Pourquoi VeriSign ? Parce que c’est cette entreprise qui gère le registre officiel pour le domaine de premier niveau générique « .com ». En revanche, l’action judiciaire ne vise pas Web.com, qui est pourtant la société dont Jean-Noël Frydman est client et à travers laquelle a réservé ce domaine il y a 24 ans. Pourtant, c’est bien Web.com qui a verrouillé puis transféré le domaine à Atout France.
Pour France.com, Inc, c’est tout simplement du cybersquattage et du détournement de nom de domaine.

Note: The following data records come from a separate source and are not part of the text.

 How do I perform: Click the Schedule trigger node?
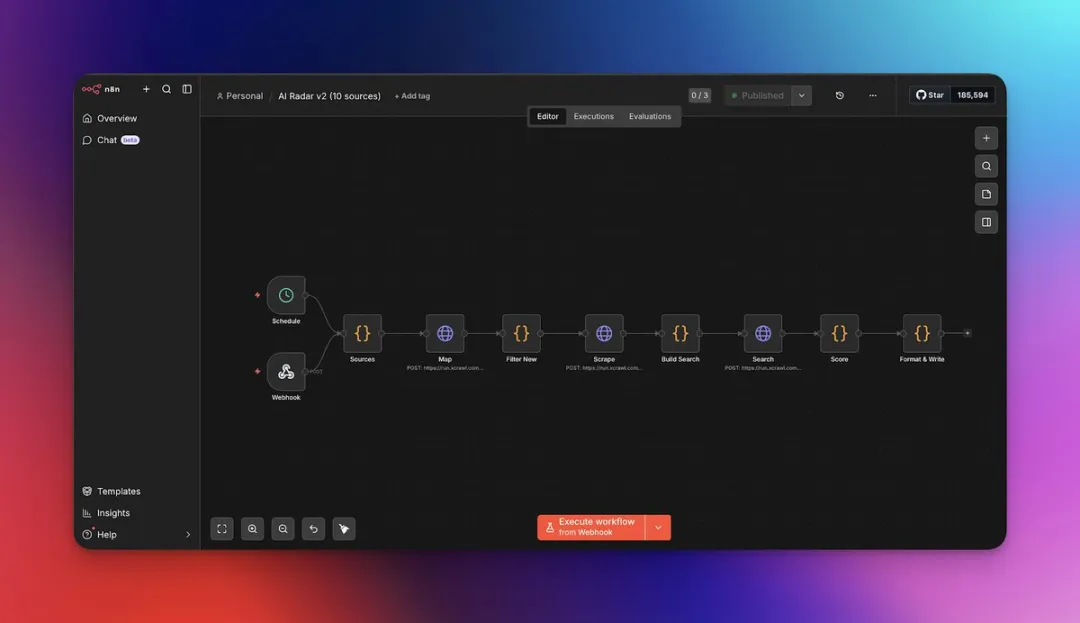[286, 295]
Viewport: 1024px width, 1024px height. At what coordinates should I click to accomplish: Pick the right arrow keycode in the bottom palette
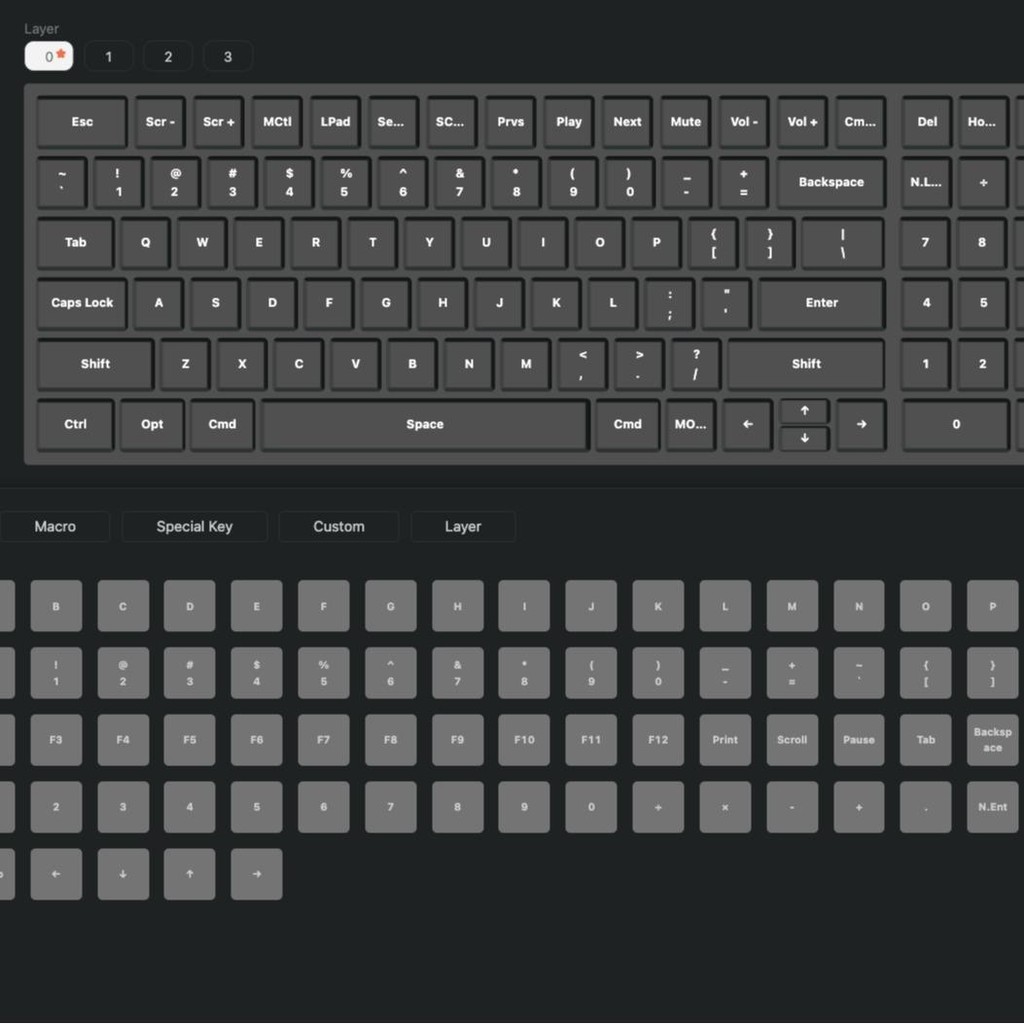[x=256, y=873]
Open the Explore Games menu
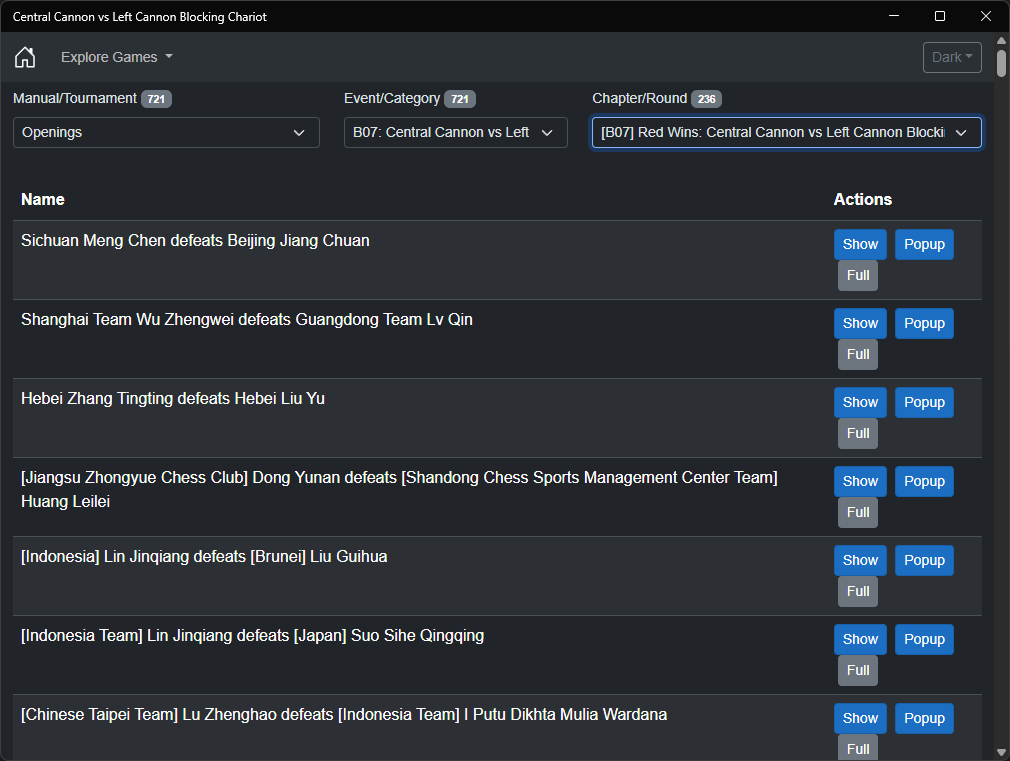 pyautogui.click(x=116, y=57)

« Je suis probablement [l’un des plus vieux clients de Web.com] », estime Jean-Noël Frydman, dans des propos repris par Ars Technica. « Je suis avec eux depuis 24 ans… Il n’y a jamais eu de procès contre France.com, et ils ont fait [ce transfert] sans préavis. Je n’ai jamais été traité comme ça par aucune entreprise, où que ce soit dans le monde. Si ça m’est arrivé à moi, ça peut arriver à n’importe qui ».
Parmi les accusations qui sont formulées figure celle de cybersquattage, un terme qui désigne une pratique consistant à enregistrer un nom de domaine correspondant à une marque afin de la forcer à payer cher pour le récupérer et éviter ainsi certains usages qui ne collent pas avec sa communication. À travers son action, le plaignant fait aussi observer qu’il n’a pas eu de « compensation » pour la perte de l’URL.